▶ **LESETEXT**:

Bezirksderby zur Osterzeit gegen den FSV …
von Timo Görner
… Zwickau, der fast immer im Gleichschritt mit dem CFC durch die Spielzeit geht. Beide Vereine können das traditionsreiche Duell am Sonntag in der Gewissheit angehen, eine enorm schwierige Saison nach holprigem Beginn gut gemeistert zu haben. Sportlich und auch wirtschaftlich, auch dank der Leute auf den Rängen.
Die aktuelle Saison:
Begann sehr holprig, wie beim CFC. Auch hier gab es einen personellen Umbruch im Kader unter veränderten Vorzeichen. Sprich, man musste jeden Euro dreimal umdrehen bevor neue Spieler geholt werden konnten. Dazu gab es den Abgang einiger Stammspieler aus dem Vorjahr. Wobei hier noch viel mehr getan werden musste als bei uns. Den FSV verließen nach dem Abstieg 24 Akteure. Nur wenige entschlossen sich zum Bleiben wie Davy Frick, Mike Könnecke (eigentlich auch schon weg) und Yannick Voigt. In Windeseile musste in kurzer Zeit ein fast komplett neues Team auf die Beine gestellt werden.
Der Auftakt ging daneben, als Underdog beim Titelfavoriten BFC (0:3). Schon im 2. Spiel durfte der erste Sieg bejubelt werden, gegen Luckenwalde (2:0). Vor dem Hinspiel in Runde 9 beide Vereine fast exakt im Gleichschritt und Tabellennachbarn. Nah an der Abstiegszone mit 8 Zählern. Der FSV knabberte an seiner Auswärtsschwäche, verlor alle 5 Spiele mit 6:16 Toren. Auch beim bis dahin sieglosen BAK (1:2). Es haperte in der Defensive bei den Niederlagen in Erfurt (1:4), Cottbus (1:3) und Hertha BSC II (3:4). Umso wichtiger das 3:2 gegen Aufsteiger Hansa II. Nach dem durchaus unglücklichen 1:2 im Derby holte sich Altglienicke beim 5:0 die Punkte in Eckersbach.

▶ **DATENTEIL**:
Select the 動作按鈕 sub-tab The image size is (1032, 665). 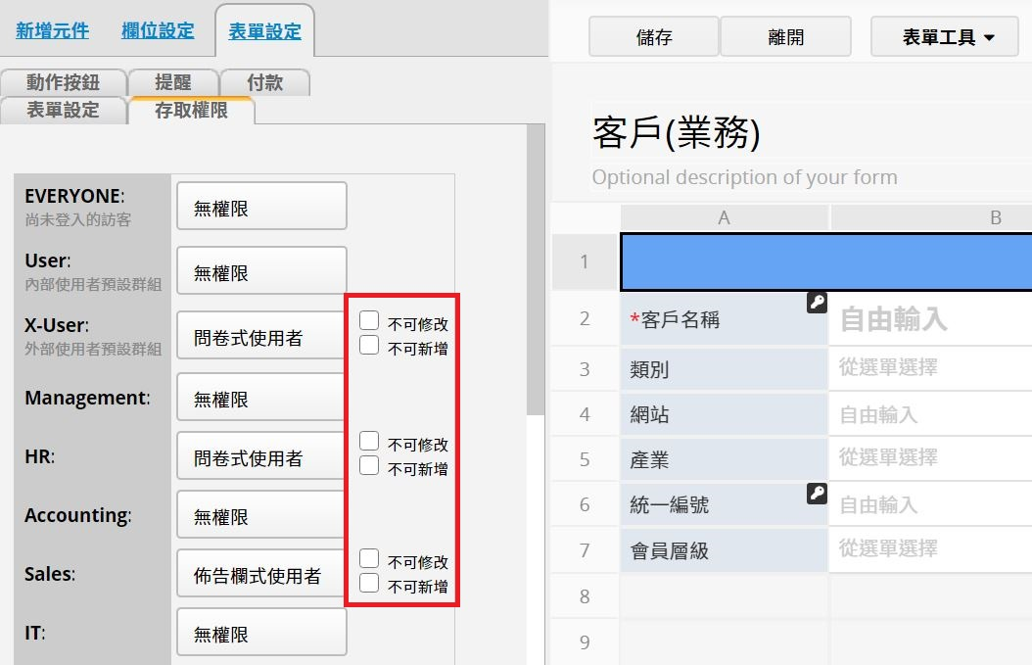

▶ **ZIELE**:
1: Wie viele Akteure verließen laut dem Text zum Bezirksderby den FSV nach dem Abstieg?
2: Führe bitte den Text zum Bezirksderby im Anschluss an seinen letzten Satz fort.

▶ **ERGEBNISSE JE AUFGABE**:
1: 24 Akteure verließen den FSV nach dem Abstieg.

2:
Die Erfolglosigkeit auf Reisen blieb auch in Meuselwitz (0:1), 6. Niederlage im 6. Versuch. Aber es ging langsam aufwärts. In den folgenden 5 Duellen bis zur Winterpause schaffte der FSV die Trendwende mit ordentlichen 8 Punkten. Im eigenen Stadion hielt man sich mehr als wacker gegen Greifswald (2:2) und dem BFC beim entscheidenden Gegentor erst kurz vor Ende. Stark die Siege gegen Lok, das 0:2 am Ende zum Sieg gedreht wie das 5:2 zum Jahresabschluss auf der Baustelle in Jena. Zur Winterpause stand nun Rang 15, nur 1 Zähler hinter dem eigentlich ambitionierten 1. FC Lok.
2024 wurde der positive Trend fortgesetzt und ausgebaut. Vom befürchteten "Durchmarsch nach unten" ist keine Rede mehr. 6 der 9 Partien wurden gewonnen, 16:9 Tore verbucht. Von Platz 15 ging es hoch auf 9, 16 Punkte und 28 Tore Vorsprung auf den möglichen Abstiegsplatz 17. Den nimmt der BAK ein, im eigenen Stadion (2:0) bezwungen. Auch hier Parallelen zum CFC. Beeindruckend die Heimspiele gegen Erfurt (5:0) und Hertha BSC II (4:1). Cottbus musste sich beim 2:0 in Zwickau redlich mühen, auch Babelsberg hatte beim Heimsieg gegen den FSV kein leichtes Spiel. Bei Viktoria schlug sich der FSV selber, zum einen mit schwächerer Leistung und zwei individuellen Fehlern zu den Gegentoren.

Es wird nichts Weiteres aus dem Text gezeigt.